(Source data)
· · · · ·
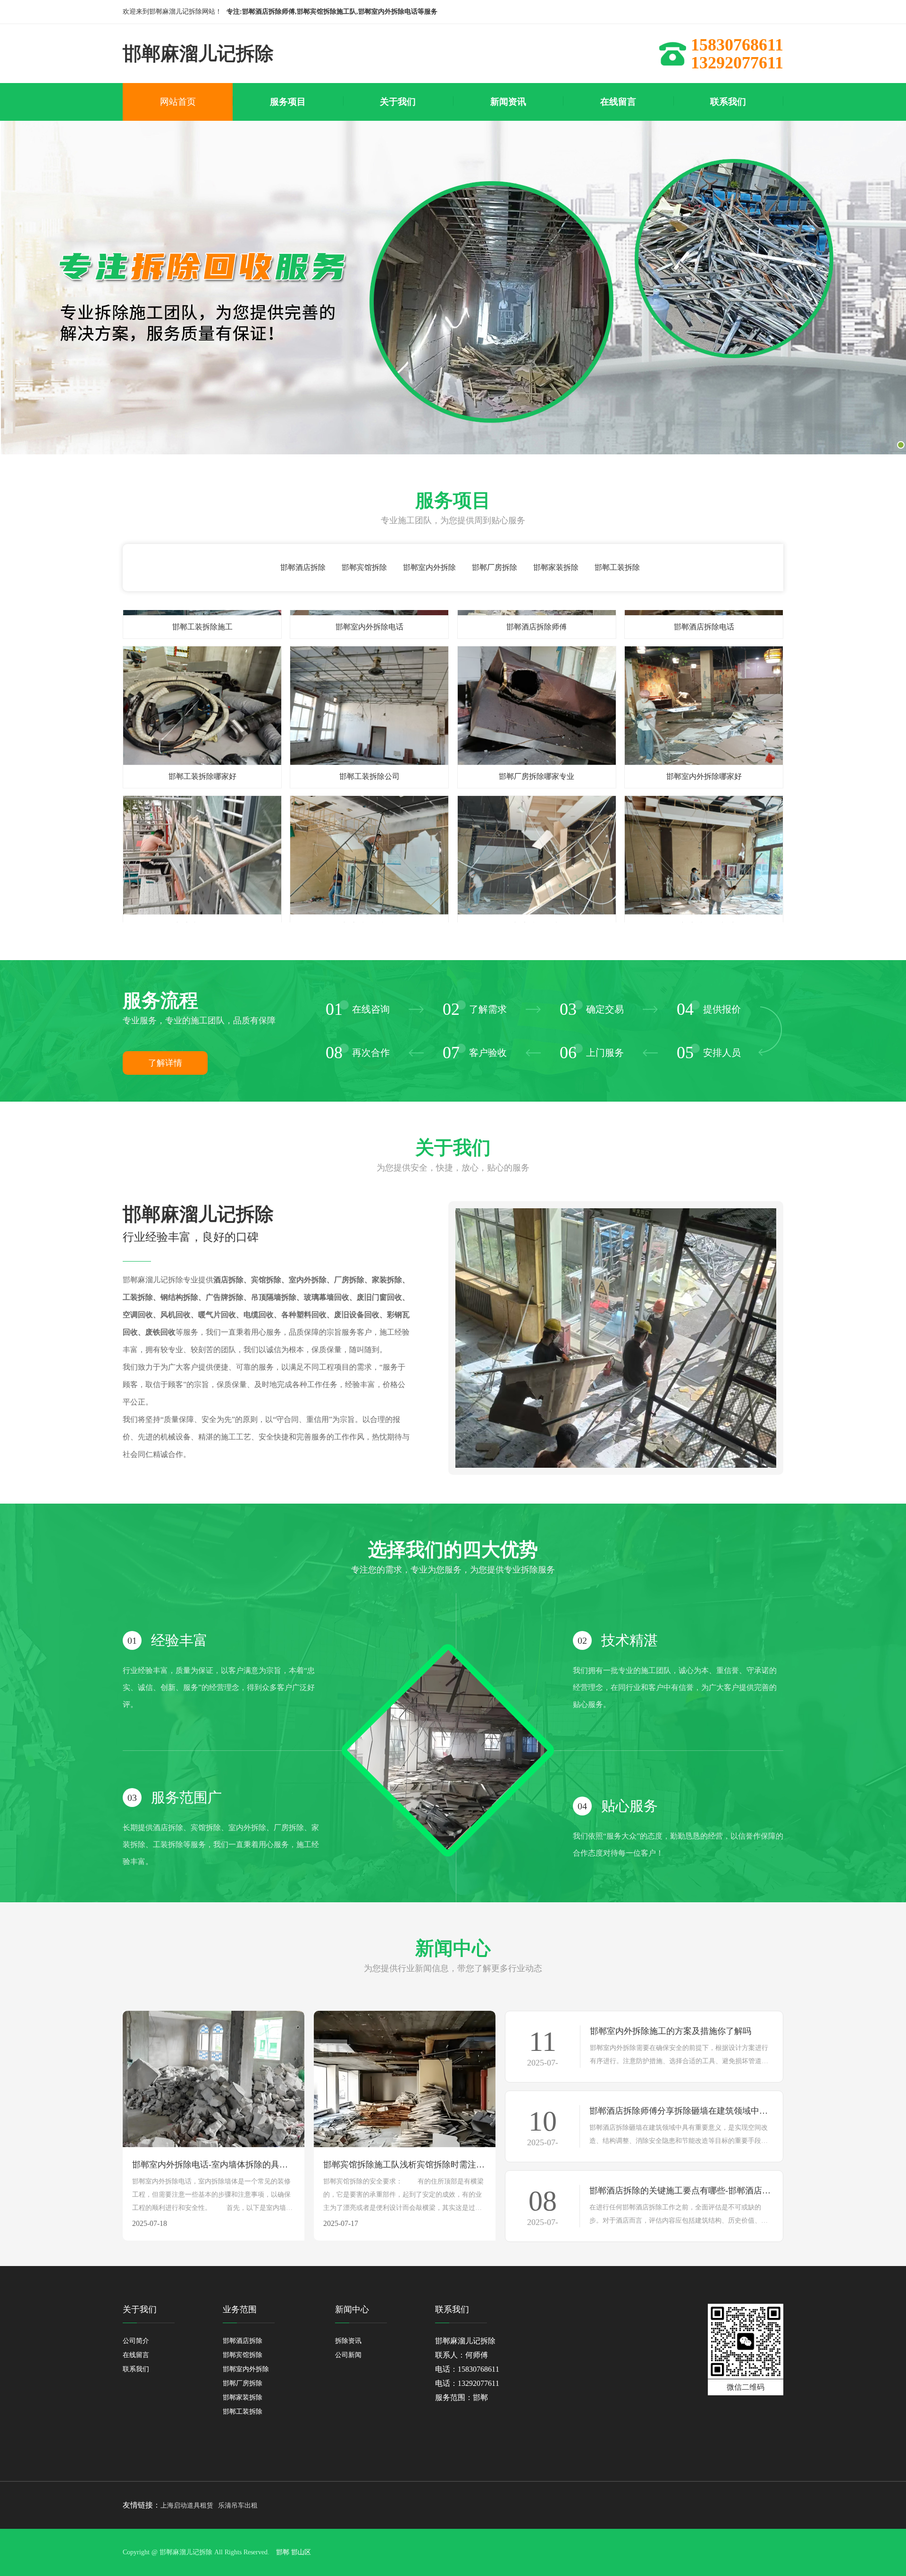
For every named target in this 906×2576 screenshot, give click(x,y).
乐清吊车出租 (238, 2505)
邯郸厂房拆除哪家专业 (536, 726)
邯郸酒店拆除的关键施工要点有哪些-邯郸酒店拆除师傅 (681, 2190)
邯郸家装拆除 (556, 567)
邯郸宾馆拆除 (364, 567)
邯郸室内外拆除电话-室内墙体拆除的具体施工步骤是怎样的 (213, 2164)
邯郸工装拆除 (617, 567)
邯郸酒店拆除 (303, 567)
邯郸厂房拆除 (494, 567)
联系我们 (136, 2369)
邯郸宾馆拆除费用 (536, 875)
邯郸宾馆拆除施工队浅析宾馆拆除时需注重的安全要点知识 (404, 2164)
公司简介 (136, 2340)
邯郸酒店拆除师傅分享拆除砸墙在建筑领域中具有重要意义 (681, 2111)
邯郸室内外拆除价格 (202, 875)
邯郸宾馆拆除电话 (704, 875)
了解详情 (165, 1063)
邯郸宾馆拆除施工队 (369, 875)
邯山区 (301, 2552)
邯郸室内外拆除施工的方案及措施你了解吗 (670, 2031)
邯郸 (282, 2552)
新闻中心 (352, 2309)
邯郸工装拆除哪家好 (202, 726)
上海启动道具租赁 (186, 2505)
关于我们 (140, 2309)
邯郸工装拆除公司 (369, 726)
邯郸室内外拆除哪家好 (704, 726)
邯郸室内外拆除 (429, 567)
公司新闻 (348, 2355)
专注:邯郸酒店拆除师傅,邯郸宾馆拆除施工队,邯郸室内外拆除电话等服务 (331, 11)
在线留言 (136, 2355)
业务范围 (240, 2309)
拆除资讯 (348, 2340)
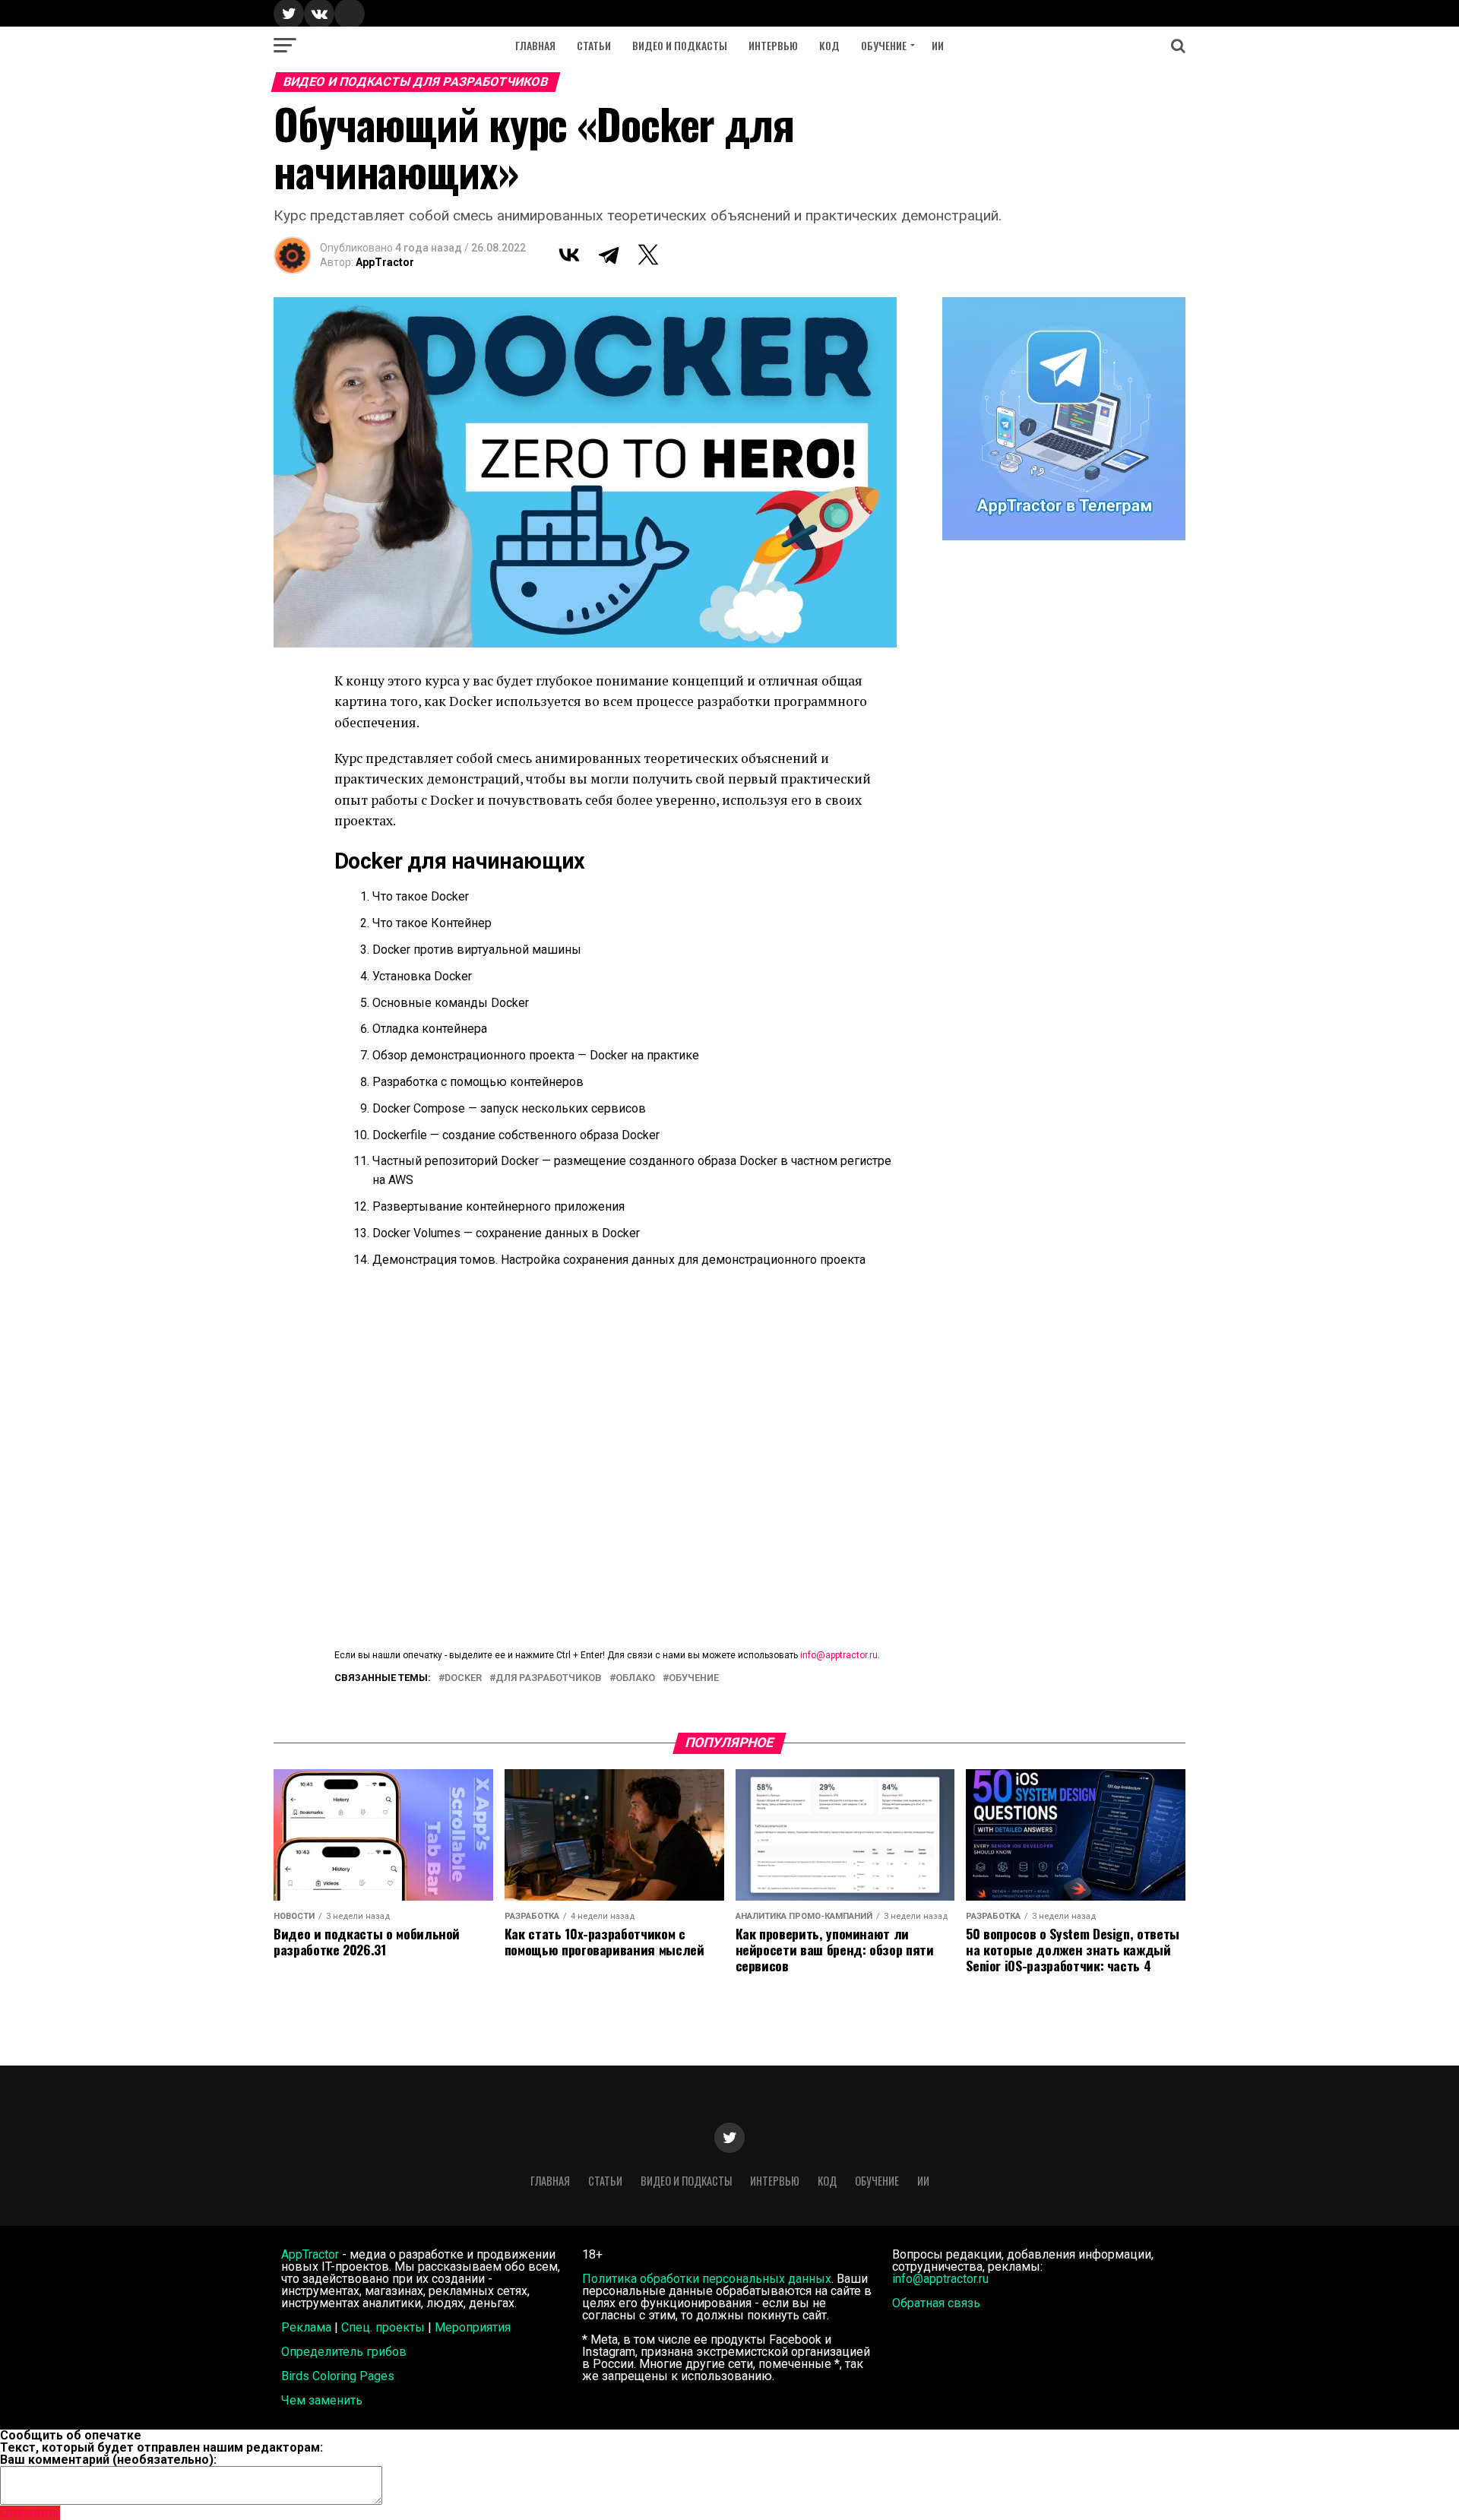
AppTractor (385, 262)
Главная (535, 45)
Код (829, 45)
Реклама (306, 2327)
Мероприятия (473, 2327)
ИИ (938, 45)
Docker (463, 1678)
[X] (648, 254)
· · · · ·
_Exercise objective_
Take the lines from the one holding "邯郸工装拆除公司 (369, 726)" through the last line of the data above and copy them exactly, both ends included, omitting all pictures.

_Completed task_
邯郸工装拆除公司 (369, 726)
邯郸室内外拆除哪家好 (704, 726)
邯郸室内外拆除 (429, 567)
公司新闻 (348, 2355)
专注:邯郸酒店拆除师傅,邯郸宾馆拆除施工队,邯郸室内外拆除电话等服务 (331, 11)
在线留言 (136, 2355)
业务范围 (240, 2309)
拆除资讯 (348, 2340)
AppTractor (385, 262)
Главная (535, 45)
Код (829, 45)
Реклама (306, 2327)
Мероприятия (473, 2327)
ИИ (938, 45)
Docker (463, 1678)
[X] (648, 254)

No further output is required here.